MoneyGram International (NASDAQ: MGI) has taken investors on quite the roller-coaster ride in recent months. In mid-June, the company's stock spiked by more than 150% on reports that a certain cryptocurrency company had acquired a stake, but the excitement seems to have cooled off. As of the end of July, MoneyGram had given back roughly half of its gains, but is still up by more than 76% over the past two months.
With that in mind, here's a rundown of the big news story that sent MoneyGram's stock skyrocketing, the company's recent business results, and whether the company looks like a buy at its current price.
MoneyGram's newest partnership could help reduce its foreign transaction inefficiencies. Image source: Getty Images.
MoneyGram's big news
The news that initially sent MoneyGram's stock price soaring was its recently announced partnership with cryptocurrency company Ripple.
As part of the deal, Ripple announced that it is investing as much as $50 million into MoneyGram in exchange for a stake in the company as well as warrants to buy even more MoneyGram stock within the next two years. A few weeks after the transaction, Ripple reported owning a 9.95% stake in the payments company.
The other major part of the deal is that MoneyGram will use Ripple's cryptocurrency, formally known as XRP, as well as Ripple's xRapid platform, to settle transactions. The two companies had been testing a pilot program since 2018, and apparently Ripple likes how it has been going.
Why it's such a big deal for MoneyGram and its investors
There are two reasons why the Ripple news sent MoneyGram's stock price soaring. First and foremost is the valuation at which Ripple is investing. Ripple's $30 million investment involved buying roughly 5.6 million shares of MoneyGram for $4.10 per share and gives it warrants to buy 1.7 million additional shares of MoneyGram stock at the same price -- which happens to be roughly three times the price MoneyGram was trading for before the announcement and 67% higher than the current share price as of this writing.
Additionally, Ripple has an agreement to buy as much as $20 million worth of additional stock for at least $4.10 per share. So it's fair to say that Ripple sees significant upside potential if the partnership goes well.

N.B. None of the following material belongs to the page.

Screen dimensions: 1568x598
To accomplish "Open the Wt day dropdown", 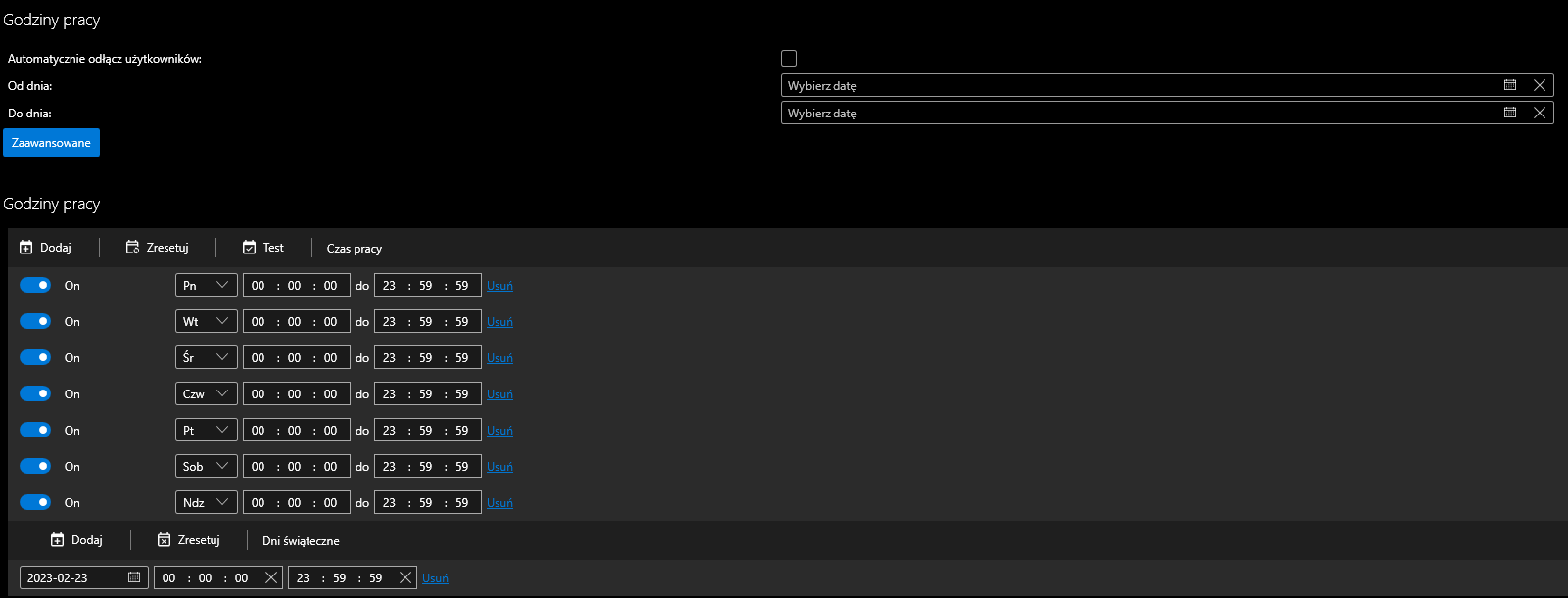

Second, the use of Ripple could be a big money-saver. Historically, MoneyGram has had to use foreign exchange marketplaces when it comes to transaction settlements. This is a costly and capital-intensive practice, as it requires MoneyGram to spend large amounts of money to buy foreign currencies. To illustrate this, consider that at the end of the first quarter of 2019, MoneyGram carried over $3.4 billion in "settlement assets" on its balance sheet.
The switch to Ripple is intended to lower operating costs and capital requirements, which could allow MoneyGram to operate far more efficiently, while producing no noticeable difference in the service MoneyGram provides to its customers.
Should you buy MoneyGram International now?
There's certainly an argument to be made that this partnership could be a game changer for MoneyGram International. As I mentioned, MoneyGram has had to settle transactions in a relatively inefficient manner and spent $161 million on commissions and direct transaction expenses in the first quarter of 2019 alone. Since the company ran at a net loss of $13.5 million for the quarter, it's easy to see how significantly reducing its transaction and settlement expenses could mean the difference between losses and major profitability.
Having said that, it's important to realize that MoneyGram is a micro-cap company (its current market cap is about $138 million), and that the actual benefits of the Ripple partnership remain to be seen. So, this remains a highly speculative investment. If you believe in the cross-border transaction potential of cryptocurrencies, especially Ripple, and want to take a bit of a gamble, MoneyGram could be a smart buy for you. Just don't invest with any money you can't afford to lose.